The failure is particularly acute on the part of Mrs. Rice, though. After all, she was the U.S. ambassador to the United Nations, where she was amply exposed to the meaning of the phrase “strongly condemns,” the one chosen Thursday by the president and his national security team to castigate Egypt’s interim government and military for its crackdown.
Surely, Mrs. Rice’s experience with U.N. Security Council resolutions taught her the consequences of the words “strongly condemns.” In deeming one party’s action to be those of an aggressor, license is given to the “victim” to engage in an expanded notion of self-defense.

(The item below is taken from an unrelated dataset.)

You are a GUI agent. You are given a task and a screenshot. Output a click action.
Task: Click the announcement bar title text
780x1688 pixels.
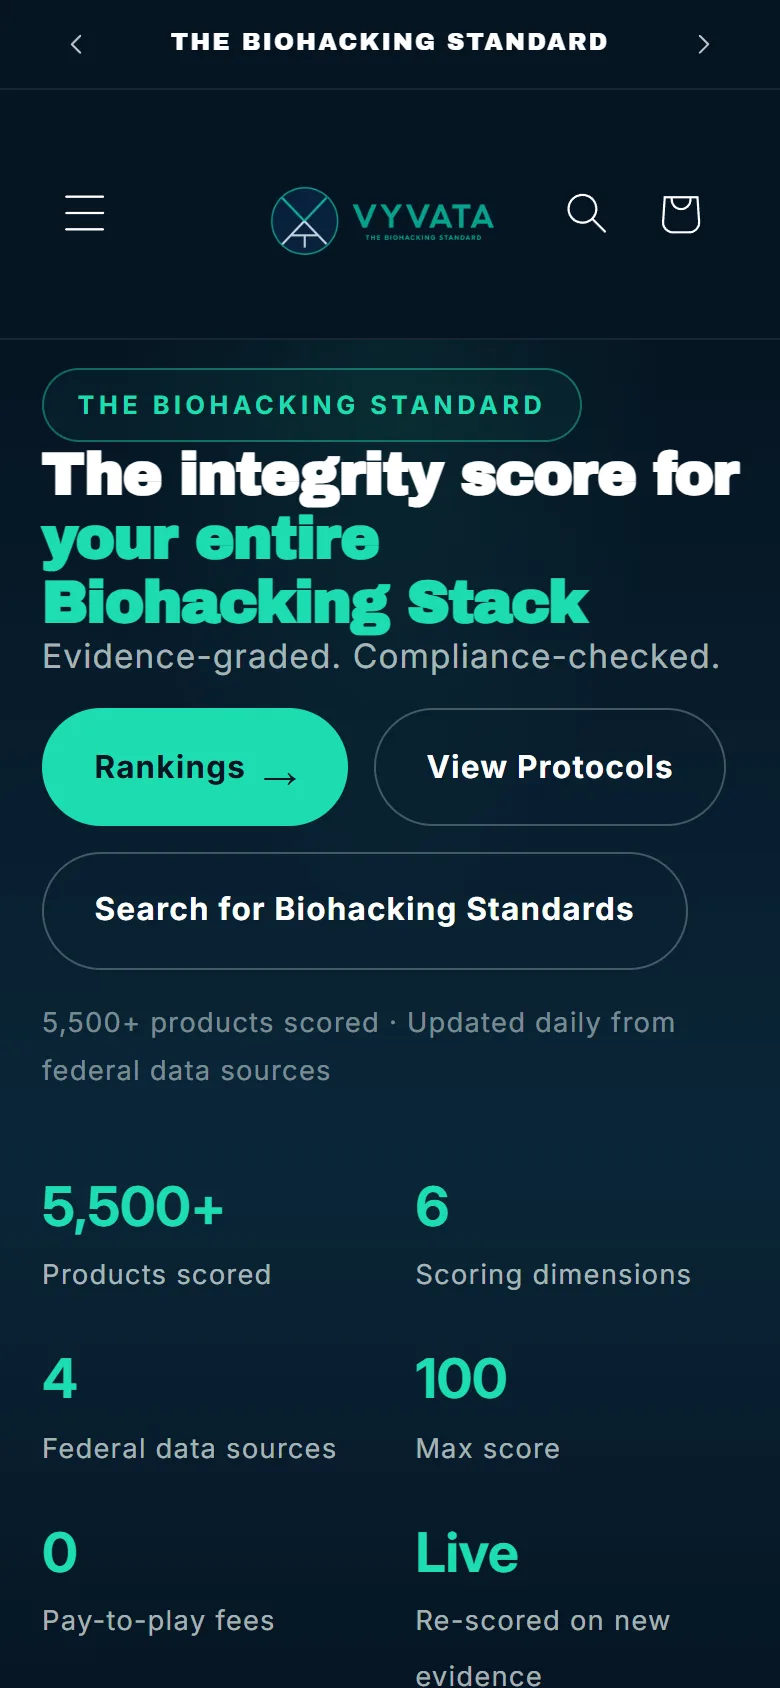click(390, 42)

The U.N. context also teaches one to understand that heinous actions are often (although not always) preceded by provocation. Yet in the president’s speech, there is no reference whatsoever to the Muslim Brotherhood. It’s as if there was simply a peaceful demonstration beset by security personnel bent on attacking them with martial force.
Yet for more than three weeks, the Muslim Brotherhood was told the organization had to disband its occupation of public space or face the consequences of forcible removal. What would any other security apparatus, especially in the Arab world, do in the face of such a blanket refusal to budge?

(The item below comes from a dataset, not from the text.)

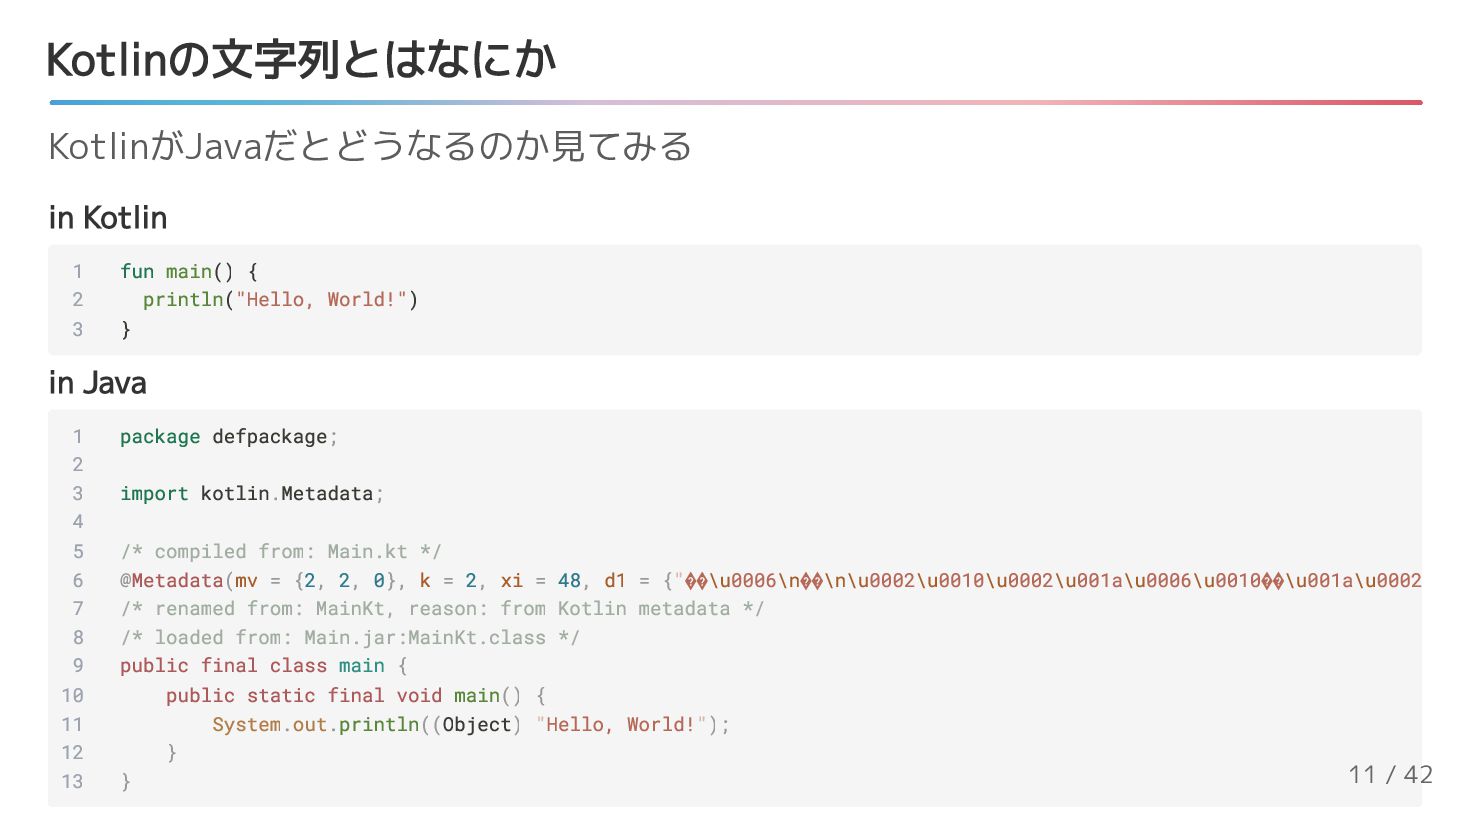Click the "public static final void main()" line
Screen dimensions: 1470x828
pyautogui.click(x=356, y=696)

Conspicuously absent in the president’s address was any mention of the fact that more than 40 police officers were killed. These were well-protected security forces. How did they manage to get killed unless “peaceful protesters” were well armed and prepared to fire at will? Why rush to judgment before the smoke on the ground has cleared?
Of course, this is not to say that the United States should not strongly deplore the military’s actions that led to so much loss of life. But why not in more measured tones? The answer appears to be that the president’s justification — “we did align ourselves with principles” — indeed mirrors the reality of the administration’s preparedness to more readily make allies with abstract principles than with real countries and governments. Other administrations (Jimmy Carter’s may be an exception) try, to their credit, to adhere to principles insofar as they do not conflict with national security concerns, not the other way around.
It is true, as the president said, that “America cannot determine the future of Egypt.” However, that’s precisely what he is attempting to do in desperately trying to ensure that the Muslim Brotherhood is part of Egypt’s future. The future of Egypt, Mr. Obama proclaimed, lies in investment and economic opportunity. Yet he hardly alluded to the fact that under the rule of erstwhile President Mohammed Morsi and the Muslim Brotherhood, Egypt was going down the path of economic ruin. It is no accident that 30 million people are demonstrating about that perilous state of affairs.
What has the United States to gain in condemning the interim government’s crackdown as warranting, at the least, the cancellation of planned joint military exercises? At this moment, it simply serves as a signal to the Muslim Brotherhood that if they persist in their tactics, they eventually will prevail, even though those tactics now center, for all intents and purposes, on civil war.
How does such a response further regional peace and security? Will Israel be more secure with Egypt’s military undermined and incapable of taking effective action against the jihadist threat in the Sinai? Will Egypt be saved from descent to chaos?
What occurred was deplorable and repulsive, but not incurable. It would be far better to now engage Egypt’s military to ensure better riot control in handling ostensibly unlawful demonstrations. If the U.S. military has effective strategies for dealing with protesters such as those who pushed an Egyptian National Guard armored personnel carrier off a bridge or fired bullets at security forces, then let those better practices be shared now as part of joint exercises.
This administration must eventually come to grips with the reality that for all its talk of advancing democracy, the region lacks democrats. In fact, the most stable government Egypt had in a long time was the Cabinet that was formed by the military. Why not hold our powder until after an independent investigative commission determines what went wrong? True humanitarian assistance can proceed in the interim, rather than pious cancellations, in more effectively serving America’s national interests in a more secure and stable Egypt.
Allan Gerson is former chief counsel to United Nations Ambassadors Jeane Kirkpatrick and Vernon Walters.